THE INPUT:
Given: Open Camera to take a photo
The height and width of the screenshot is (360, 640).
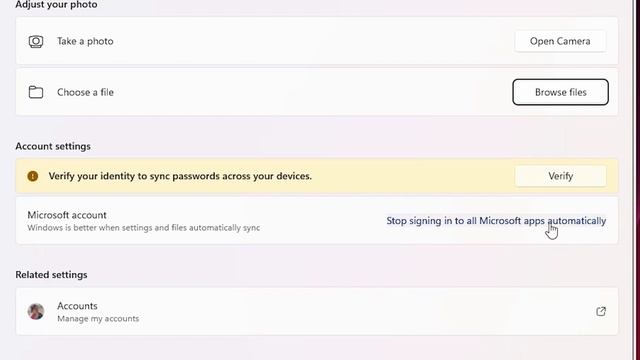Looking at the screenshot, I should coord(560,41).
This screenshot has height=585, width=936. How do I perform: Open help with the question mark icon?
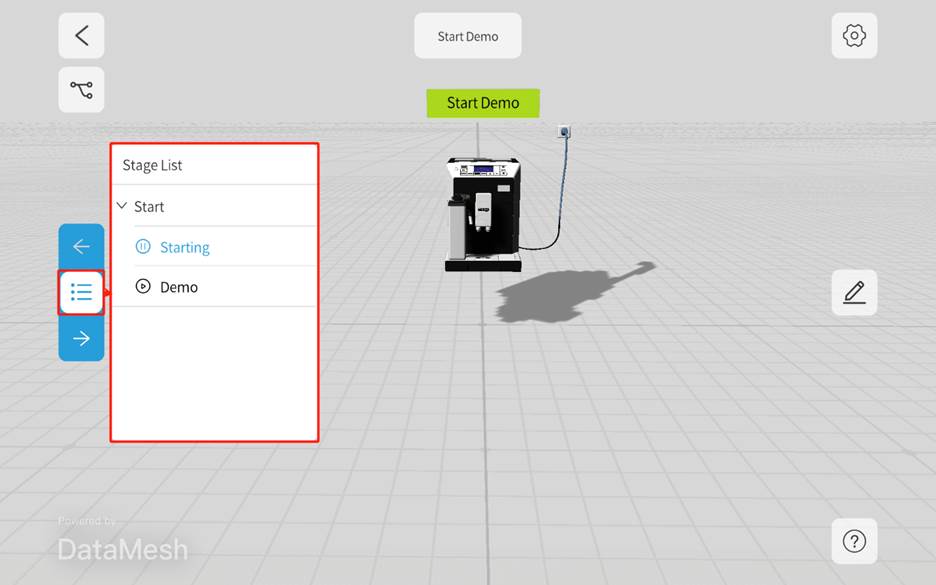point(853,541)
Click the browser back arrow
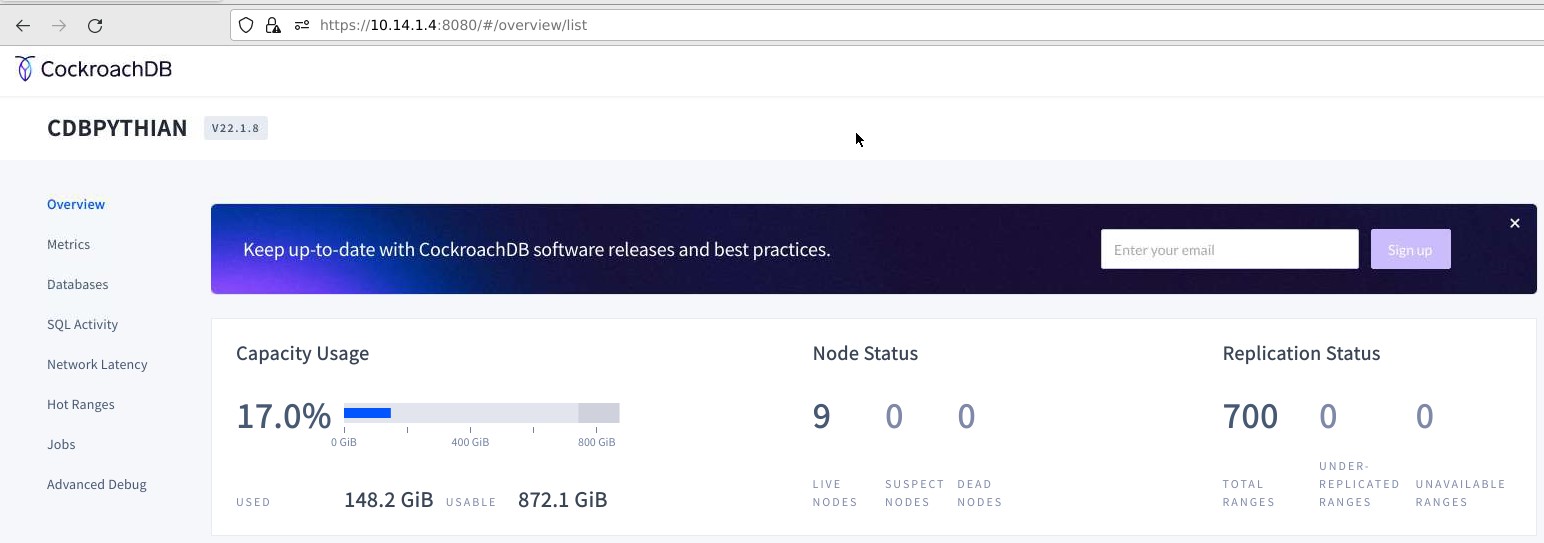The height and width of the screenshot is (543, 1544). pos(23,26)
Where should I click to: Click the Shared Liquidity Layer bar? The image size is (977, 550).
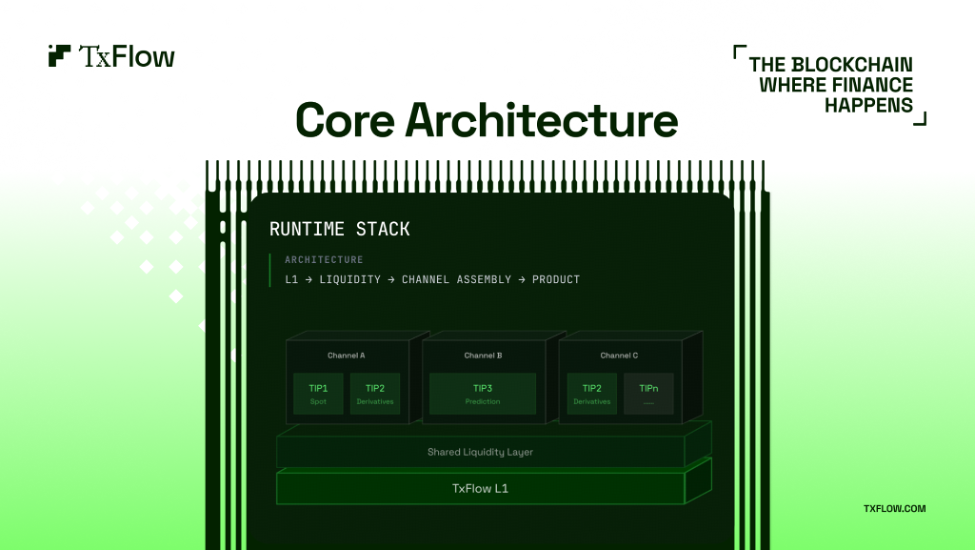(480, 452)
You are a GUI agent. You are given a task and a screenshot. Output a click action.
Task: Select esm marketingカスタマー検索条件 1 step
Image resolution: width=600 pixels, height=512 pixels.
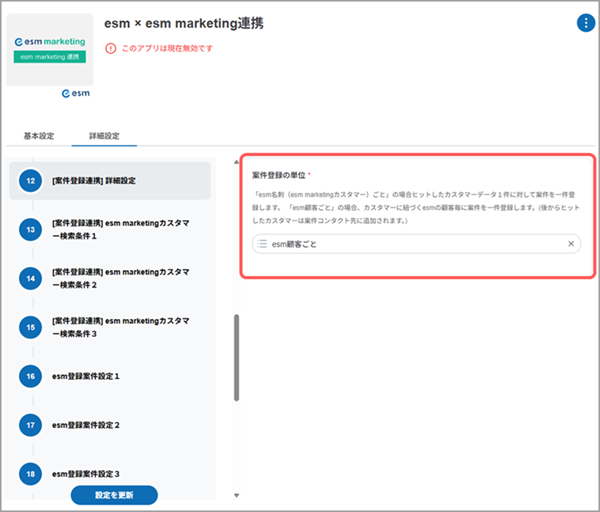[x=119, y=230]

==

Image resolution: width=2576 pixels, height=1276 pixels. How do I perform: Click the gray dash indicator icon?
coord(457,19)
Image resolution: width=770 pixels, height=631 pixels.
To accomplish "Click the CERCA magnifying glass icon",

==

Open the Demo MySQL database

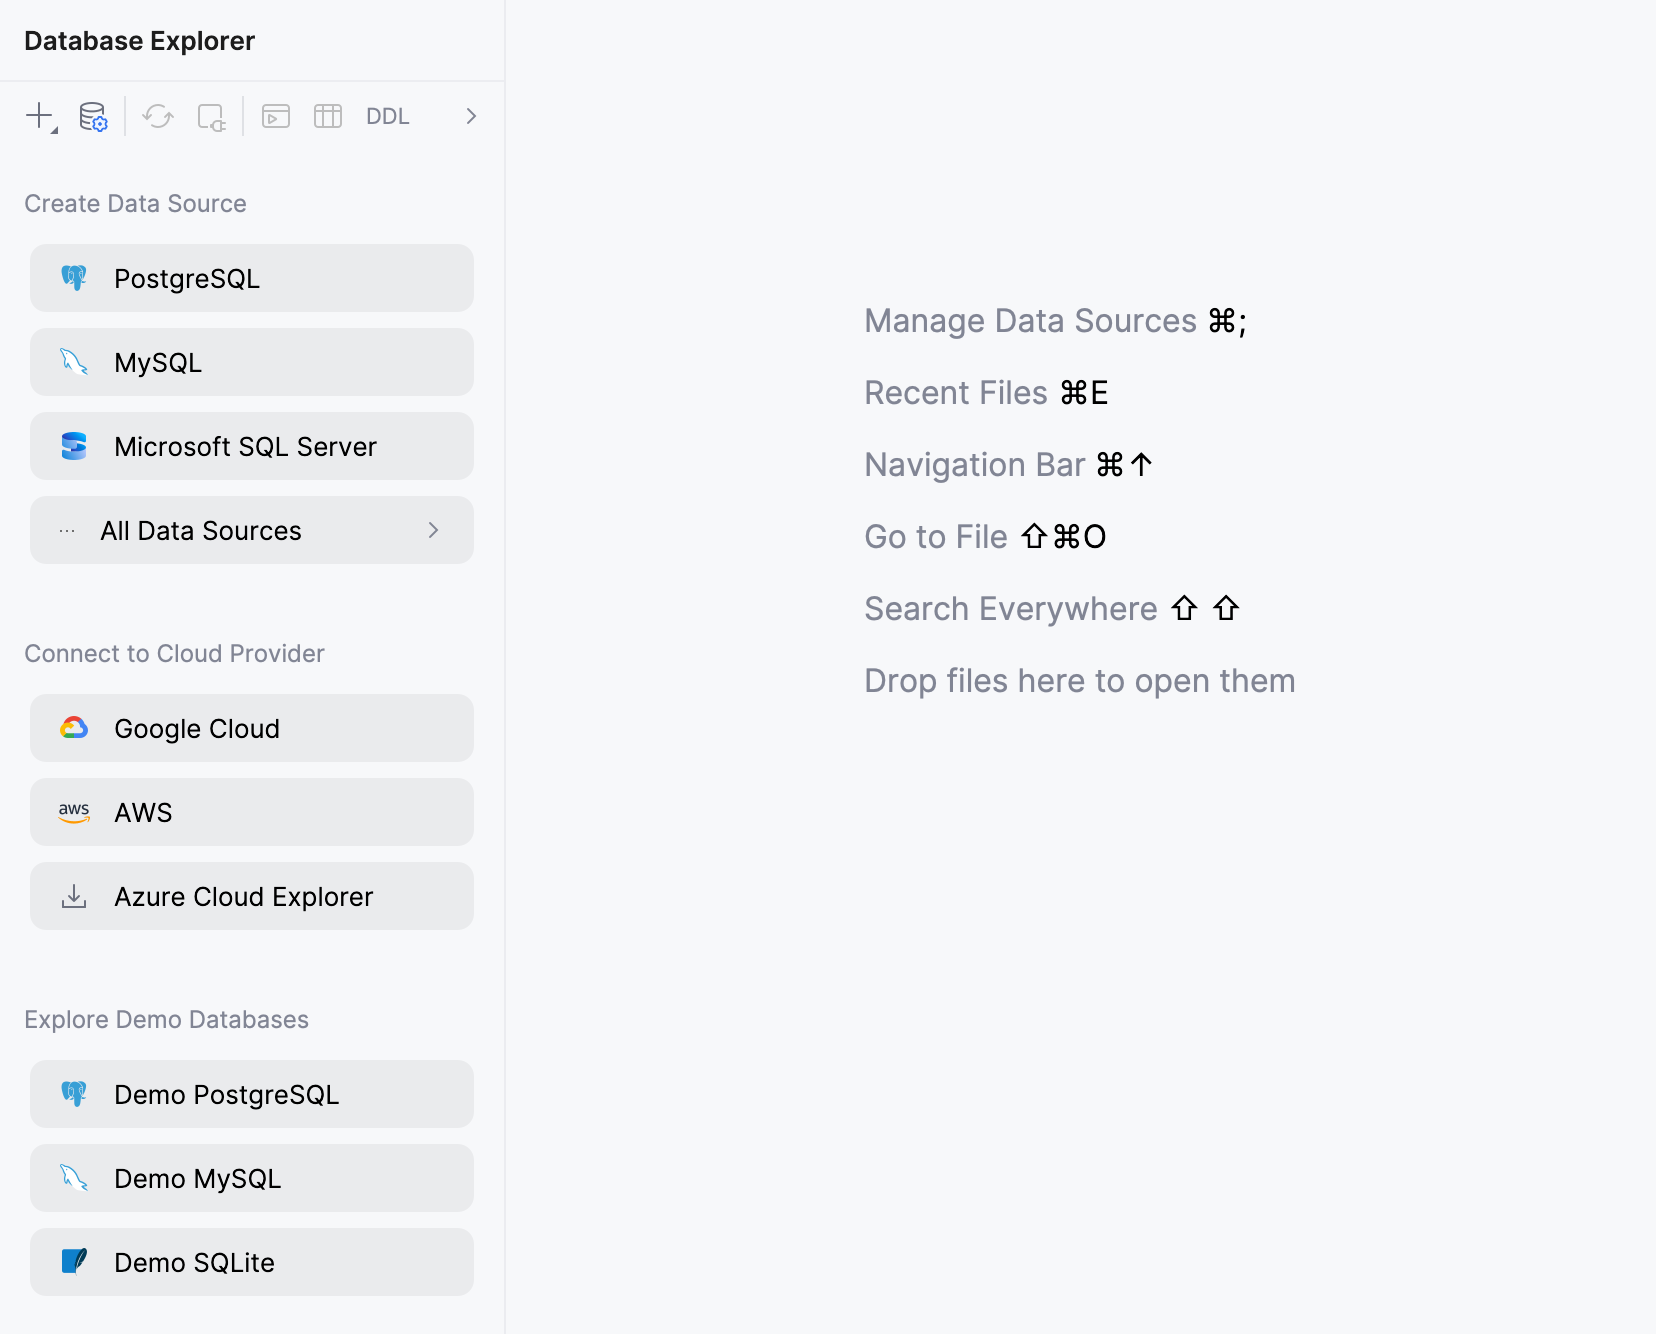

BRIEF:
Return every line of the material above that contains the word "icon", and treat case as significant when matching.

TASK OUTPUT:
This screenshot has height=585, width=936. How do I perform: Open help with the question mark icon?
Image resolution: width=2576 pixels, height=1276 pixels. How do I perform: Click the gray dash indicator icon?
To accomplish "Click the CERCA magnifying glass icon",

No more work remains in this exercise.